Aim Several inflammatory markers have been implicated in the pathogenesis of STEMI. The prognostic role of a simple bedside marker like neutrophil to lymphocyte ratio in predicting outcomes after STEMI remains undefined.
Methods Consecutive admissions with STEMI were compared to consecutive patients presenting with stable angina over a 60-day period to St James’s Hospital, Dublin. Data gathered included demographics, neutrophil: lymphocyte ratio (NLR) pre angiography, plaque burden using GENSINI and Syntax scores, major adverse cardiac events (MACE) at six week, TIMI grade at end of procedure and ejection fraction at six weeks. Patients with acute sepsis, recent surgery, autoimmune diseases or underlying malignancy were excluded.
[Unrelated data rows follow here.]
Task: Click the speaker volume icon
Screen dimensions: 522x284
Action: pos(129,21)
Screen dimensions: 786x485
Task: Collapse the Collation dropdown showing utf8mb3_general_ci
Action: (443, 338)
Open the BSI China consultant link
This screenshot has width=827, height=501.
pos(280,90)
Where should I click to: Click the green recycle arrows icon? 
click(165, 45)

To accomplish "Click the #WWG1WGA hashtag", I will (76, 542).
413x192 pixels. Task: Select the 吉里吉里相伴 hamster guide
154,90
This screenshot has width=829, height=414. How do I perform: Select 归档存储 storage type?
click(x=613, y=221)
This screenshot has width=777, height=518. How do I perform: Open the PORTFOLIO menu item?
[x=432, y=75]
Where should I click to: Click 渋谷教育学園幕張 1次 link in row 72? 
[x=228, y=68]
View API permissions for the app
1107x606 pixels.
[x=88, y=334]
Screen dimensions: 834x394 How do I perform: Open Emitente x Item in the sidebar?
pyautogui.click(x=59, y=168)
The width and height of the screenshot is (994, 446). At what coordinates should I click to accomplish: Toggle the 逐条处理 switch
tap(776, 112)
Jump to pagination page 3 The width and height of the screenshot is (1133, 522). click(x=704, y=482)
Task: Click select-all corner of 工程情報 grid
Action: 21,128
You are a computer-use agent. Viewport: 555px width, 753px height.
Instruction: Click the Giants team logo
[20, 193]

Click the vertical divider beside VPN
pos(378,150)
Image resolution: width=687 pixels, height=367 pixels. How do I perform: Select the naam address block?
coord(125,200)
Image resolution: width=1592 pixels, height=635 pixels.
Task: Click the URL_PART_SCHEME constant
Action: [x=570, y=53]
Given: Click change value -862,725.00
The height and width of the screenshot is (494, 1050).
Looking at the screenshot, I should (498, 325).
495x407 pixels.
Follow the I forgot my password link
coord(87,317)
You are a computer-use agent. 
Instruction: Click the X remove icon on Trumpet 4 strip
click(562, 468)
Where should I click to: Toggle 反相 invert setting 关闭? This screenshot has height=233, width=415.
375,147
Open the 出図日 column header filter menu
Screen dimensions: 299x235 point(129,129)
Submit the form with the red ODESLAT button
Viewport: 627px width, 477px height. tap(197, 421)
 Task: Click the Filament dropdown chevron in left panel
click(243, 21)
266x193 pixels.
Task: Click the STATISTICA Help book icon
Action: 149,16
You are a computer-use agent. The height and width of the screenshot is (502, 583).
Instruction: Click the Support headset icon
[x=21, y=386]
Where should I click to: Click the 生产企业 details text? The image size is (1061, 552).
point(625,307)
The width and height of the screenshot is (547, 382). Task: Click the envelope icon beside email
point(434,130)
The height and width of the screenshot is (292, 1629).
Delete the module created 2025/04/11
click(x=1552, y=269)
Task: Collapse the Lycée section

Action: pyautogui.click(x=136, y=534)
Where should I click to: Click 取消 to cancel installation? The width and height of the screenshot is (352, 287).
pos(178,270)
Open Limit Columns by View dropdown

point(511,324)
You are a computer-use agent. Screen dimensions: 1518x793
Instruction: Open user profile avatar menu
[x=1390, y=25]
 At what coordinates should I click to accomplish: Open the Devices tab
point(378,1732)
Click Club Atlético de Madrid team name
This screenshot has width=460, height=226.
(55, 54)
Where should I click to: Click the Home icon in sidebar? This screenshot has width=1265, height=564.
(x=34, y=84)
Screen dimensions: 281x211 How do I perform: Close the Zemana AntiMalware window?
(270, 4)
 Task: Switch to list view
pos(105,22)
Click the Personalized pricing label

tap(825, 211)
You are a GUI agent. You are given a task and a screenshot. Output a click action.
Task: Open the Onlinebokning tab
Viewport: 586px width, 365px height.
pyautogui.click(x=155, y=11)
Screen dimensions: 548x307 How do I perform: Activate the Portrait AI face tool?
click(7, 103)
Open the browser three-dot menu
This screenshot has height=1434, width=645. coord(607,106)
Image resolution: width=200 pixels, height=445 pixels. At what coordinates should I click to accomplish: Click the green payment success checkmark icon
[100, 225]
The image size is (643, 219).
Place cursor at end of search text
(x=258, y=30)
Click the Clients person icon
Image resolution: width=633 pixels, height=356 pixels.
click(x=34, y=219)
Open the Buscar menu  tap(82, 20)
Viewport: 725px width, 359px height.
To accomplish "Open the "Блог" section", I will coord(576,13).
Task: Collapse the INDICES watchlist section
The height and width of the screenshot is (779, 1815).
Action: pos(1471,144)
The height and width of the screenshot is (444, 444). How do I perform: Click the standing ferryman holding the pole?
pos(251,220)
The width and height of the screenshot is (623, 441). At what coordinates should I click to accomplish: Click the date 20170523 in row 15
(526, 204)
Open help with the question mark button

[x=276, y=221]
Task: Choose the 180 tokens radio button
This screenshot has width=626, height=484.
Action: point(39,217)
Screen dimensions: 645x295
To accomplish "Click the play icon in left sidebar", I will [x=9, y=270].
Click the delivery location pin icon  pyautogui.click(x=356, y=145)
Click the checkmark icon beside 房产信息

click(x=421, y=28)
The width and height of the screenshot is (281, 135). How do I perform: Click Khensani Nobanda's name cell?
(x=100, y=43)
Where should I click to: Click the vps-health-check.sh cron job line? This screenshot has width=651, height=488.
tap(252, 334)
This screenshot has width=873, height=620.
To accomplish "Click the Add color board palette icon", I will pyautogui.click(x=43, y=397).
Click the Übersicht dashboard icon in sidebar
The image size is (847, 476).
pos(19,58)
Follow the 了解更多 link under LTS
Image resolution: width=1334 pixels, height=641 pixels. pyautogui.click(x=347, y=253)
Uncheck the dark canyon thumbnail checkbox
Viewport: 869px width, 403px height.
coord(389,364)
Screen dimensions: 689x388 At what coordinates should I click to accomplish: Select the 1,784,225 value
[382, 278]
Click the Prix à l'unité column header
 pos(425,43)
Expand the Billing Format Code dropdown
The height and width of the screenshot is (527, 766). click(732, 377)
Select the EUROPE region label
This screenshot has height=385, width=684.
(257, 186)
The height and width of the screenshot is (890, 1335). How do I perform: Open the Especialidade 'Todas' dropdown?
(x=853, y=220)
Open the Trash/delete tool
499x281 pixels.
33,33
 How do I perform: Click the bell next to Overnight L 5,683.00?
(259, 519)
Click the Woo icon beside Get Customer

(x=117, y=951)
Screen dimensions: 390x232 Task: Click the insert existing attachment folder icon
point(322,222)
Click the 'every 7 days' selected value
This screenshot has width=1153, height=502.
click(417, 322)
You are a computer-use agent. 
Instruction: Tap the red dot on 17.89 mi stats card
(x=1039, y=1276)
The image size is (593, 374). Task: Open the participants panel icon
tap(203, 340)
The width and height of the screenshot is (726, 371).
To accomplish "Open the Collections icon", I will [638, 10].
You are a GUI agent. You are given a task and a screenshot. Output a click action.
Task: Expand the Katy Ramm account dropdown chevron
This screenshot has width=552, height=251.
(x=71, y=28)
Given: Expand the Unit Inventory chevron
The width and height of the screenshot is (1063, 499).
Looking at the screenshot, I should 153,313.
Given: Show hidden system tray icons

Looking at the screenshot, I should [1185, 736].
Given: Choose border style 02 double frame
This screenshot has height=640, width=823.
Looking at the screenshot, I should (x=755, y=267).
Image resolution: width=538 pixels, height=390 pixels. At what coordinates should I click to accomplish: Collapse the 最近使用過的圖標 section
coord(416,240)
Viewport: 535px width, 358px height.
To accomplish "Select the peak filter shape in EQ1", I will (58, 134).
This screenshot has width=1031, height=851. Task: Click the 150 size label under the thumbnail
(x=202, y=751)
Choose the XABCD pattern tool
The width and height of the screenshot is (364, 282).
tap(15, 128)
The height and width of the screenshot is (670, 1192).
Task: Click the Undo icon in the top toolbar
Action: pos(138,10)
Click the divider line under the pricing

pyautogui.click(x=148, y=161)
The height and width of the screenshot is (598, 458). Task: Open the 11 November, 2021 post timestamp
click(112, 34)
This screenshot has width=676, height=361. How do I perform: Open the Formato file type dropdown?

Results Ninety-seven patients, 44 with stable angina and 53 with STEMI were followed to six weeks post discharge. Table 1 illustrates the baseline demographics and outcomes. STEMI patients were younger, more likely to have a higher NLR, higher plaque burden, troponin and lower ejection fraction.
On multivariate analysis predictors of MACE at six weeks in the STEMI cohort were NLR > 4.5 (OR 1.2, CI: 1–1.34,P = 0.05) but not GENSINI score, Syntax score, ejection fraction or TIMI grade at end of procedure. NLR was not associated with six week MACE in the stable angina cohort. In both groups NLR did not correlate with overall plaque burden.
Conclusion NLR of greater than 4.5 was a predictor of MACE at six weeks in STEMI patients. This inexpensive and widely available marker may be incorporated into standard models of risk prediction in STEMI.